Hoofdstuk 27 - Madelyn

52 8 26
                                    

Madelyn had niet veel meer gedaan dan eten en slapen sinds ze het ziekenhuisbed van haar zus de rug had moeten toekeren. Ze was de lichamen van haar vader en van Jenna nog gaan bezoeken in het mortuarium, ze had Lisa nog een laatste keer op haar voorhoofd gekust. Ze was hen gaan groeten, had de knuffels en bemoedigende woorden van zowel bekenden als vreemdelingen in ontvangst genomen. De begrafenis was in een waas aan haar voorbij gegaan.

Rowan was er de helft van de tijd geweest en haar stiefvader de andere helft, zelfs haar moeder had haar hoofd een enkele keer laten zien. Raine had ze niet meer gezien. Ze had wel haar voicemails gekregen en één keer de telefoon opgenomen, vooral die laatste keer had de tranen in haar ogen weer doen opwellen.

Wat ging Raine doen dat zo gevaarlijk was dat het zou kunnen dat ze het niet zou redden? Waarom had ze zo vaak "ik hou van je" gezegd?

Maddie had geen oog meer dichtgedaan nadat Raine het gesprek beëindigd had. Ze was uit bed geklommen, had een oversized sweater over haar hoofd getrokken en was melk met honing gaan opwarmen.

Als ze haar ogen sloot zag ze nog steeds het beeld voor zich van de keuken, het gat in Jenna's hoofd, de glazige ogen van haar vader, Lisa die oppervlakkig ademhaalde. Zelfs al wist ze dat dat niet honderd procent had gestrookt met de waarheid. Haar maag trok samen en ze proefde gal in haar mond.

Toen de microgolf piepte, liet ze de mok verder ronddraaien. Ze leunde met haar voorhoofd tegen het aanrecht aan, haar handen omklemden de kant, haar armen hield ze lichtjes geplooid.

Alles was goed. Alles zou goedkomen. Mensen stierven, dat gebeurde, mensen stierven en hun naasten overleefden en alles kwam goed.

Een snik verliet haar mond toen ze naar adem hapte. Ze had niet eens gemerkt dat ze gestopt was met ademhalen.
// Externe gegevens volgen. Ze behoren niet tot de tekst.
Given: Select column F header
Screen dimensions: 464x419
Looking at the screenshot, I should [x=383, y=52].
Na nog een tijdje tegen het aanrecht aangeleund te hebben, duwde ze zich voorzichtig weer recht. Al haar ledematen voelden vreselijk zwaar aan. Haar lichaam was te klein voor de intense emoties die door haar heen stormden. Ze wilde huilen, ze wilde zich overgeven aan haar verdriet tot ze geen gevoel meer over had, maar ze kon het niet. Het enige wat ze wel kon doen was haar avondmaal uit haar maag gooien.
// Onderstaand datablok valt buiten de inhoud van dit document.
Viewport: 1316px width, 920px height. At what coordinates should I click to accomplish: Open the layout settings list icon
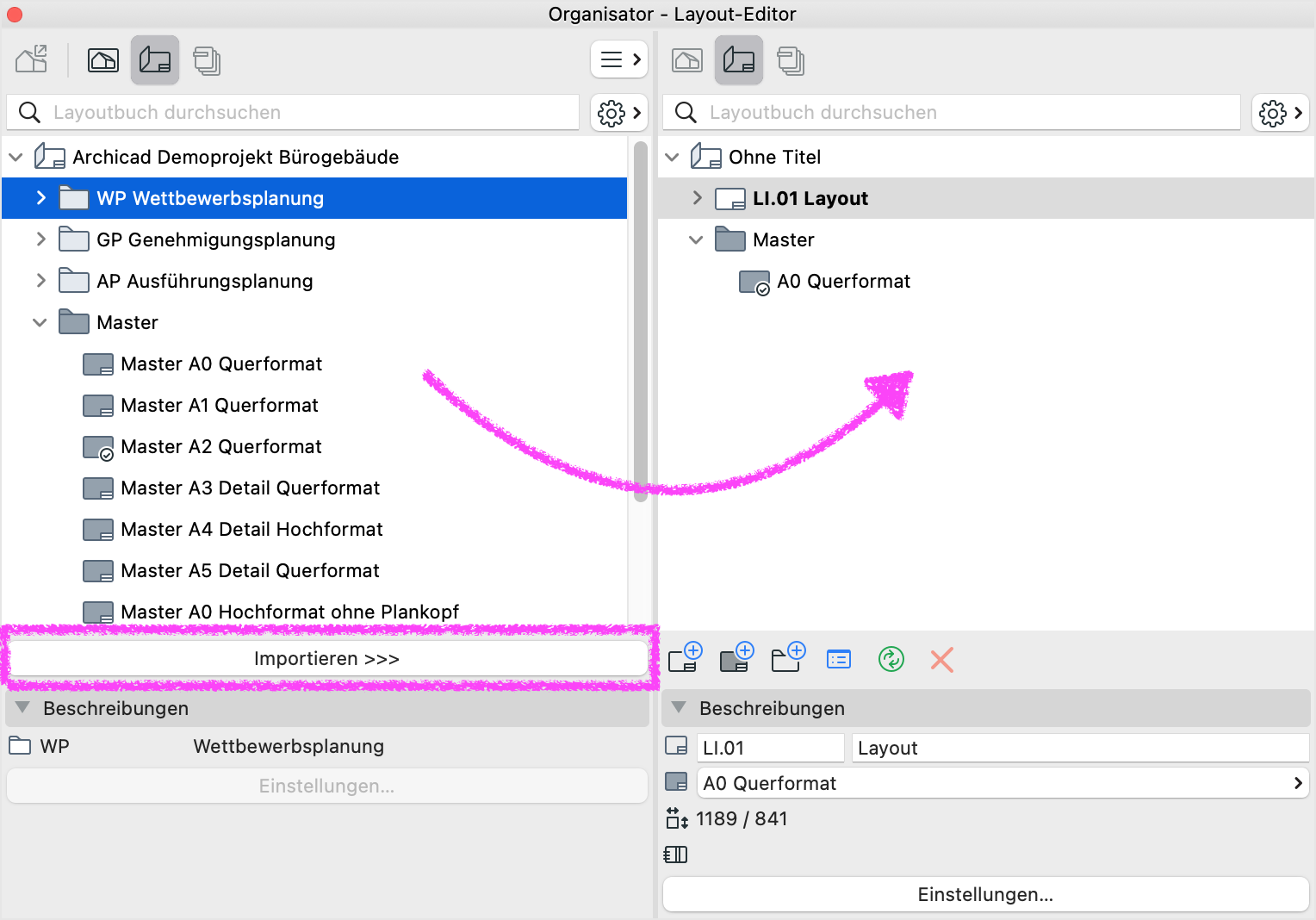click(x=838, y=659)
Ze keek naar de doodsprentjes die ze op haar vensterbank had uitgestald. De drie kaarsjes die erbij stonden waren uitgedoofd. Ze zocht een aansteker in haar besteklade en stak ze weer aan. De brede donkerblauwe kaars was voor haar vader, de slanke, lange magenta kaars voor Jenna, de kleine, hartvormige gele voor Lisa.

Toen ze de laatste kaars had aangestoken, gooide ze met al haar kracht de aansteker de andere kant op, tegen de ingekaderde schets die aan de muur hing. Het plastic dat de tekening beschermde scheurde bij de klap.

Het was niet eerlijk.

Waarom had Lisa het niet overleefd? Waarom had God haar niet geholpen? Wat had hij te doen gehad dat hij niet even kon tussenkomen toen ze op het punt stond naar de hemel te vertrekken?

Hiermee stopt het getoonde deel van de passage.